O fato de ser legal, de estar consignado no ordenamento jurídico, de não haver nenhuma implicação legal, não quer dizer que o ato seja moral. E, considerando que já tem o plano de saúde, até para os familiares, a gente entende que seria adequado que não existisse esse reembolso”, declarou.


Gláucio Dias lembrou que os deputados têm salário bruto mensal de R$ 33.763, cota parlamentar que varia de R$ 30.788,66 a R$ 45.612,53, a depender do estado de origem, adicional em caso de cargo, direito a apartamento funcional ou auxílio-moradia de R$ 4.253, ajuda de custo no início e no fim do mandato para compensar despesas com mudança, e verba de gabinete de R$ 111.675,59.

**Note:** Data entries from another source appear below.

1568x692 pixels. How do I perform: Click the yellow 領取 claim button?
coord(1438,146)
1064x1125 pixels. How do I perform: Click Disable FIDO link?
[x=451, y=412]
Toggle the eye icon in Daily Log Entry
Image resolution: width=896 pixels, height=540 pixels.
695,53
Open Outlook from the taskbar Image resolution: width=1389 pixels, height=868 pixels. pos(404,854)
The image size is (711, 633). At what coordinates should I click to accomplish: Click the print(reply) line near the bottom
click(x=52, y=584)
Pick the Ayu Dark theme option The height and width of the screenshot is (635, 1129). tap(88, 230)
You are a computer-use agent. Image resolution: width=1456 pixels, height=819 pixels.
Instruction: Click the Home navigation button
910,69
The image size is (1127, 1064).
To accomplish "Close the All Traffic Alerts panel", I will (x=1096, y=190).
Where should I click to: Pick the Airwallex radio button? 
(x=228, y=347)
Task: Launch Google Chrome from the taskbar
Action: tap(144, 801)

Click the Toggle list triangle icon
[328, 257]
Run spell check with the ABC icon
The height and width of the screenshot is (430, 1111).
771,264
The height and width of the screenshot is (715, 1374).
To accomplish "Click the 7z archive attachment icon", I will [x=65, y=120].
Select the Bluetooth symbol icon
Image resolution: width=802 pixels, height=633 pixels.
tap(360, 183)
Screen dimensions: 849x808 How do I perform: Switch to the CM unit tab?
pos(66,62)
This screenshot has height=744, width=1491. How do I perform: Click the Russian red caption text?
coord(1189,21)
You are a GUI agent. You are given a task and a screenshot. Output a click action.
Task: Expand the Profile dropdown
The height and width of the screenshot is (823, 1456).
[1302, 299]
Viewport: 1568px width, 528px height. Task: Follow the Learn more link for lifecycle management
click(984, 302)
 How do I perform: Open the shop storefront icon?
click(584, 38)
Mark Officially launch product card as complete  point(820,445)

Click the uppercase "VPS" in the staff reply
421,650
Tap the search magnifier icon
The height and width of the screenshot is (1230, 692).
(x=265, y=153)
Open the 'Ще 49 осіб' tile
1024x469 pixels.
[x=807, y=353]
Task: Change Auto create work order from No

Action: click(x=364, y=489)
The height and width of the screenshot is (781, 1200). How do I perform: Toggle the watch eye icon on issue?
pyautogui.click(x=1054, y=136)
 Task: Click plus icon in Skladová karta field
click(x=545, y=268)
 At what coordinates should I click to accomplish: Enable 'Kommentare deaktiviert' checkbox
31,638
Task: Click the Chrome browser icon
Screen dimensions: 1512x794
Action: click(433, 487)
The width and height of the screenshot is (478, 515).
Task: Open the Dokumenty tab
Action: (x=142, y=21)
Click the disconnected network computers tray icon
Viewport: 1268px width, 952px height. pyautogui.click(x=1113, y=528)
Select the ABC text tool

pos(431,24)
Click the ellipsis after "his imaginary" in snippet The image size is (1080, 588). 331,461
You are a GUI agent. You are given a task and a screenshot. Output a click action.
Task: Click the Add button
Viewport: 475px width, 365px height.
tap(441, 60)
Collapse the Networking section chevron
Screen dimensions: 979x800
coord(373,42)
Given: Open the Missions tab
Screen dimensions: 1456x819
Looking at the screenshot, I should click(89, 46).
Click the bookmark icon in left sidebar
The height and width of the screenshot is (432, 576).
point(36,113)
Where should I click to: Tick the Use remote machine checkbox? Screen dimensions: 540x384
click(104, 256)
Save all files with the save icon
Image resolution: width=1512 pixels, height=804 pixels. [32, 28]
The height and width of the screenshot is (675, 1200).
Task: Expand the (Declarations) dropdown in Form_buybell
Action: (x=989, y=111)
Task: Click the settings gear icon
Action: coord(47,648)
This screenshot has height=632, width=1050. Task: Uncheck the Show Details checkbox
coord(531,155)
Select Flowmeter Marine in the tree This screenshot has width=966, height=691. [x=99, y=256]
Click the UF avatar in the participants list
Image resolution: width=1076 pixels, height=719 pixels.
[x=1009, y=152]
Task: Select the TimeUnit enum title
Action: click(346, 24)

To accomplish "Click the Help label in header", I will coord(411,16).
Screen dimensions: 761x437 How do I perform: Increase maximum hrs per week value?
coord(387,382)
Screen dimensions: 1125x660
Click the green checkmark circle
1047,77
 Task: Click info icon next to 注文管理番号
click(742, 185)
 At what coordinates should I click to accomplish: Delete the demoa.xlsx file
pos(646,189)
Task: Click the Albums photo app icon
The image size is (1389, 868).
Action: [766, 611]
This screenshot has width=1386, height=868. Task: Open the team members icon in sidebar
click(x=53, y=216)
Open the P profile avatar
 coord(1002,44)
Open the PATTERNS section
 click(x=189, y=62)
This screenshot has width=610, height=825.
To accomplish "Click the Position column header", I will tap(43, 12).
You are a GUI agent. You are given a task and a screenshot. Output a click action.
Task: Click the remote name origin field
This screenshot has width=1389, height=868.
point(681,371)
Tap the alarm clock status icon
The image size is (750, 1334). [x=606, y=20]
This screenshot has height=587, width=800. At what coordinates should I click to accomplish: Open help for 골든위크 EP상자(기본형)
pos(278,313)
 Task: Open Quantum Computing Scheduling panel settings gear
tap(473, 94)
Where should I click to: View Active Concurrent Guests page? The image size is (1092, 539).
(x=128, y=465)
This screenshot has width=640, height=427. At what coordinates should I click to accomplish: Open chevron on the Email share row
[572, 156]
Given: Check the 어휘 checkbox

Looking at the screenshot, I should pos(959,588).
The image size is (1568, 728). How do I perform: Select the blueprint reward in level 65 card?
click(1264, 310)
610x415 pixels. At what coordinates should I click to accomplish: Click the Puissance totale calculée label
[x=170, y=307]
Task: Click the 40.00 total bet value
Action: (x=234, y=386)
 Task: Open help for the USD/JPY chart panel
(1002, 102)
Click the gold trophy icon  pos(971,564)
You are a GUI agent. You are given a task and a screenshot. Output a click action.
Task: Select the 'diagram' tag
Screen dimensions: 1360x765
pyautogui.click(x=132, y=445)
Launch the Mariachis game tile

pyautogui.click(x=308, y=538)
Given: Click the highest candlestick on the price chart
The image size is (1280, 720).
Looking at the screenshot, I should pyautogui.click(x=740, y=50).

O que diz a Câmara dos Deputados

À CNN, a assessoria da Câmara dos Deputados informou que, para solicitar o reembolso, o deputado deve apresentar requerimento, documento fiscal com comprovação do pagamento da despesa e relatório circunstanciado com informações detalhadas sobre os procedimentos realizados, como data, discriminação de exames, equipe de atendimento, em que constem valores individualizados dos procedimentos.


As despesas são submetidas à análise técnica da adequação aos requisitos internos estabelecidos para autorização do reembolso pela Mesa Diretora, se for o caso, acrescentou.


A assessoria da Câmara não informou quanto foi gasto de 2019 até julho de 2022 com o programa de assistência à saúde da Casa (Pró-Saúde).